My question is to Dr John Agar. I refer to the use of carbon tanks to remove chlorine and chloramines from haemodialysis water to prevent damage to the Reverse Osmosis machine membrane. Can you provide any research material on the measurement of the pathogen load in the carbon tank backwash waters? Because I live in the countryside, I use rain water for my haemodialysis. This means I have to chlorinate it to 1.5ppm of free chlorine before I use it for dialysis. Since I am already chlorinating the water to be used, can I not return the back wash waters from the carbon tanks to my 2,200 litre chlorination tank.
I wish to do this to save water, if possible, since such water is a very precious commodity here in Australia.

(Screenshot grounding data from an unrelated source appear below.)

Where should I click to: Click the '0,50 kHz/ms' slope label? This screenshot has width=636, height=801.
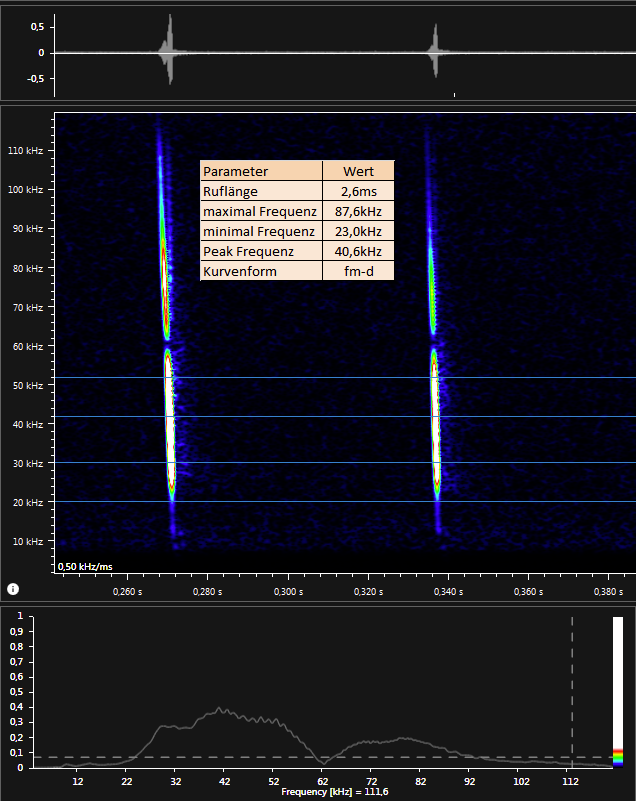[85, 566]
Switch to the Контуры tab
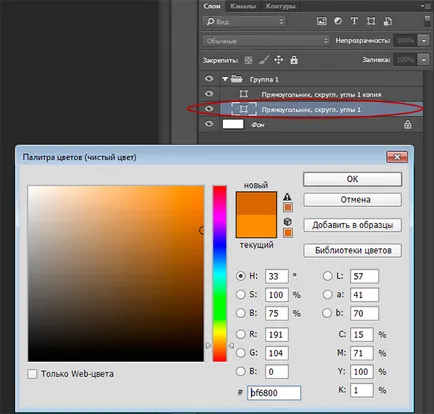The height and width of the screenshot is (414, 434). pyautogui.click(x=280, y=6)
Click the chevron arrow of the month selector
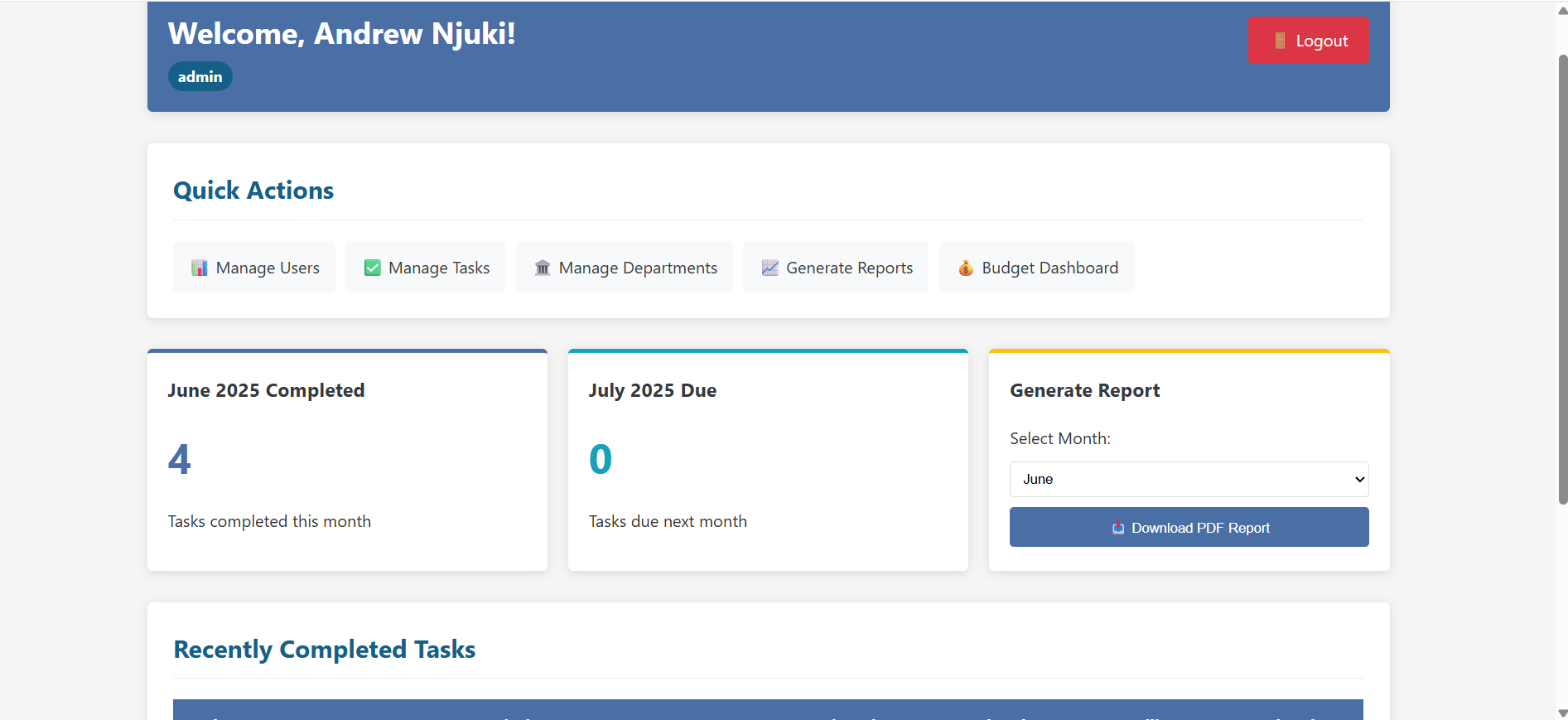This screenshot has height=720, width=1568. coord(1358,479)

Hope you can give this your considered attention.
Kind Regards,
Paul Cruice
Hi Mr. Cruise,
Dr. Agar has retired from the practice of nephrology. I sent your question to water treatment expert Matthew Arduino, MS, DrPH, FSHEA, M(ASCP), Senior Advisor, Environmental Hygiene and Infection Prevention Consultation Team, Office of the Director, Division of Healthcare Quality Promotion, Centers for Disease Control and Prevention. He responded with this:
So, let’s think about carbon tank backwash for a minute. This is assuming they already have depth filtration and some prefilters before the carbon tank. Carbon tanks are a great source nutrients for microbes and provide lots of surface area. So the backwash is going to contain lots of bacteria. It will also contain carbon fines and other particulate matter that get washed out which you wouldn’t want to go directly into your into your chlorination tank without some form of pre-treatment. If they were on a drinking water system, the carbon tank would also be adsorbing other contaminants (organic and inorganic) that may also be in the backwash at higher concentrations then what is in the incoming drinking water (at levels higher than allowable under drinking water regs)
Carbon tanks
Backwash treatment
*Treat the backwash fluid to remove particulate matter (through particulate filters) *
Cartridge filter with pressure gauges pre and post filter (change based on (∆P) have to think about filter size here.

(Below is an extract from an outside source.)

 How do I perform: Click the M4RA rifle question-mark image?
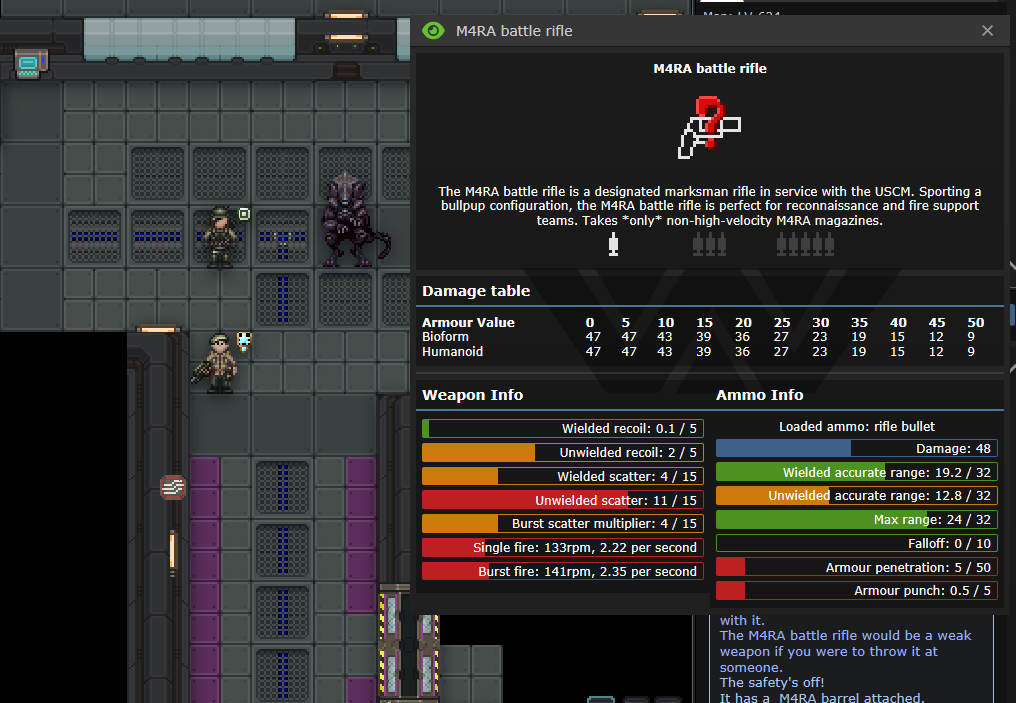[709, 127]
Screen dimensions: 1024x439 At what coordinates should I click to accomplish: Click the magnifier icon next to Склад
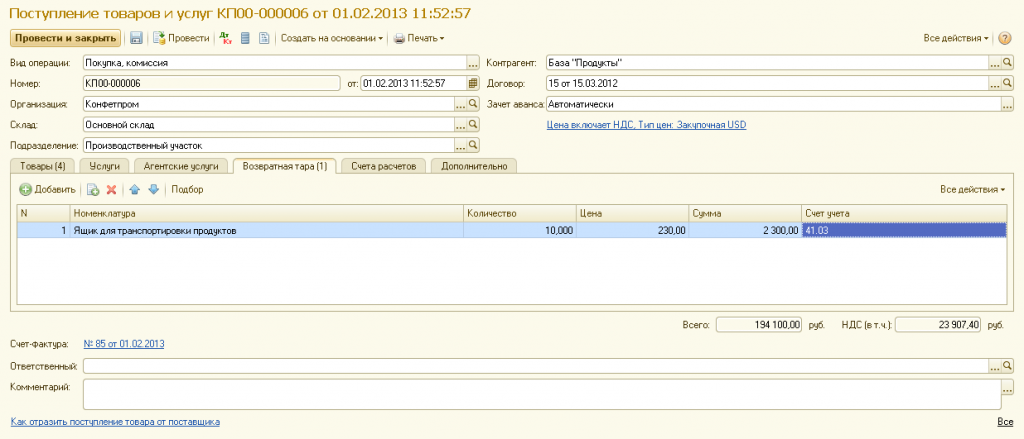pyautogui.click(x=474, y=125)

Possibly a Carbon Block filter change based on flow meter (basically like your refrigerator) this is for potential organics and inorganics.
Hope this helps.
Unfortunately, the response does not help at all. It is obvious that Mattthew is not familiar with dialysis situations and certainly my situation which I explained in my question.

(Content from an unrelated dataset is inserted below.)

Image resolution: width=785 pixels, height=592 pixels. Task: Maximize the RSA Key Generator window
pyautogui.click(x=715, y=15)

So sorry to hear Prof. John Agar is no longer responding to our questions. A great loss.
Cheers.
Actually, Dr. Arduino is quite knowledgeable about dialysis and water safety. He has written several articles on dialysis water that can be found at arduino m dialysis water - Search Results - PubMed.
Dr. Arduino reached out to Dr. Richard (Dick) Ward who has also published articles on water safety. His publications can be found on PubMed at ward ra dialysis water - Search Results - PubMed.
Dr. Arduino shared your question with Dr. Ward and he’s what he wrote about that conversation.
So went over my thoughts about the filtration of backwash with Dick Ward. He thought that the microbial load which could be >106-108 CFU/mL back would overwhelm the amount of chlorine being added…He thought we would also then have to add filtration for the microbes so we are actually building a more complicated water treatment system just to treat the backwash. Some of these filters are made for hospitals some are sold for faucets are advertised for 30 days but their life span varies (breakthroughs occur < 30 days). So we recommend testing if this a remediation during an outbreak in some cases these filters only last 2 weeks.
He thought that this could get a little costly (build out and then filter maintenance replacement of the different filters). also said we would also have to filter include an absolute filter (bacterial filter) because the challenge of bugs would overwhelm the amount of chlorine added to system for drinking water purposes. He thought the costs of such a filtration system would quickly get expensive to maintain. Because of the different filters they would need to change out at different frequencies (some of these are not cheap)
He was thought it would be cheaper and less complicated to either keep the GAC but do not backwash and replace the carbon beds more frequently or change to carbon block filters that do not require back washing and replace when needed. They should talk to their water treatment company.
We agree that Dr. Agar it was a great loss when Dr. Agar retired. However, after decades of caring for thousands of CKD and dialysis patients, we had to accept that he earned his retirement. Before I reached out to Dr. Arduino, I emailed him and his response was that he thought “back-washing the carbon filter is an eco-step too far.” But he suggested I reach out to others.
Thank you Beth for filling in the information for me. It seems the answer to my question really depends on the actual testing of my backwash water for the pathogen load. Dr Arduino seems to say it could be greater than 106-108cfu/ml, however my rain water is 1400cfu/ml (at 36° for 44hrs) to begin with, and this is what is used for my dialysis, but, after chlorinating this water in my separate Dialysis Tank, the cfu/ml count falls to less than 3.
Perhaps no one has actually done pathogen load tests on the backwash water, since that part of my question was not answered.
Cheers,
Paul
If you have any amount of iron in the water I would put the carbon in AFTER the softener.
If it is hardness and smell then it could go before the softener.